„Pharaos Rache“ – Durchfall & Co in Ägypten vermeiden

Wasser und Trinken

Die Crux mit dem Leitungswasser

Das Leitungswasser ist mittlerweile in einem viel besseren Zustand als noch vor einigen Jahren. Trotzdem können sich bei älteren Rohren und wenig gepflegten Wassertanks Keime und Bakterien bilden, die zum Durchfall führen können.

Ich putze mir vorsichtshalber immer noch meine Zähne mit Wasser aus Flaschen, auch wenn zumindest in Kairo das Wasser mittlerweile so stark gechlort ist, dass eigentlich nichts mehr passieren sollte (aber wegen der hohen Konzentration an Chlor solltet ihr das Kairoer Leitungswasser natürlich auch nicht trinken).

Fayrouz

Getränke aus Dosen und Flaschen (auf Siegelverschluss achten), sind in Ägypten kein Problem – vorausgesetzt man trinkt nicht zu kalt. Fayrouz war eines meiner Lieblingsgetränke dort.

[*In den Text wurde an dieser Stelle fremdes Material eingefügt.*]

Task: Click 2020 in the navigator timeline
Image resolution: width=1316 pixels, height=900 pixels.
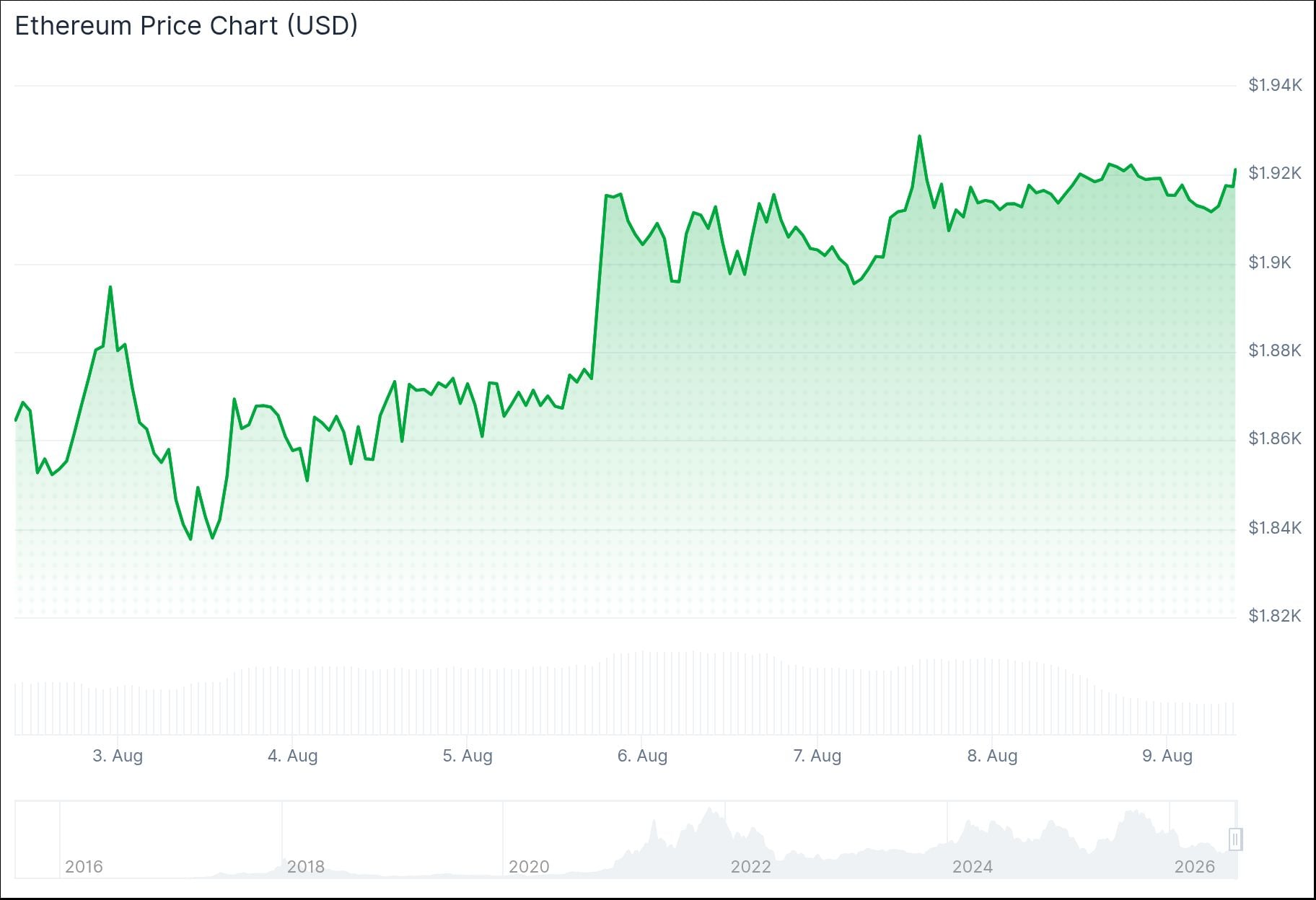Action: [x=529, y=866]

Viel trinken – aber nicht zu kalt

Bei der ägyptischen Hitze solltet ihr viel trinken! Mindestens 3 – 5 l am Tag! Und das bitte nicht eiskalt – das verursacht nicht nur Durchfall, sondern schockt auch den Kreislauf, hier droht also doppelte Gefahr. Und auch wenns schwer fällt: Verzichtet lieber auf Eiswürfel, die bestehen nämlich meist aus schnödem Leitungswasser. Ein simples „no ice, please“ kann einem also den Tag, wenn nicht sogar den Urlaub retten.

Die Bilharziose

Schon im alten Ägypten war die Bilharziose weit verbreitet, deren Erreger in vielen Mumien gefunden wurden. Kleine Larven der Schistosomen (Saugwürmer) dringen dabei durch die Haut in die Körper von Mensch und Tier ein. Nachdem sie sich an einer passenden Stelle eingenistet haben, ernähren sie sich vom Blut ihres Opfers. Da die Saugwürmer im Süßwasser leben, solltet ihr möglichst nicht in Kontakt mit dem Nil kommen – zumindest raten euch das die meisten Reiseführer. Als wir dies zwei Archäologinnen auf Elephantine erzählt hatten, die uns gerade von einem Bad im Nil berichtet haben, ernteten wir nur Kopfschütteln und schallendes Gelächter. Aber gut: Vorsicht ist besser als Nachsicht.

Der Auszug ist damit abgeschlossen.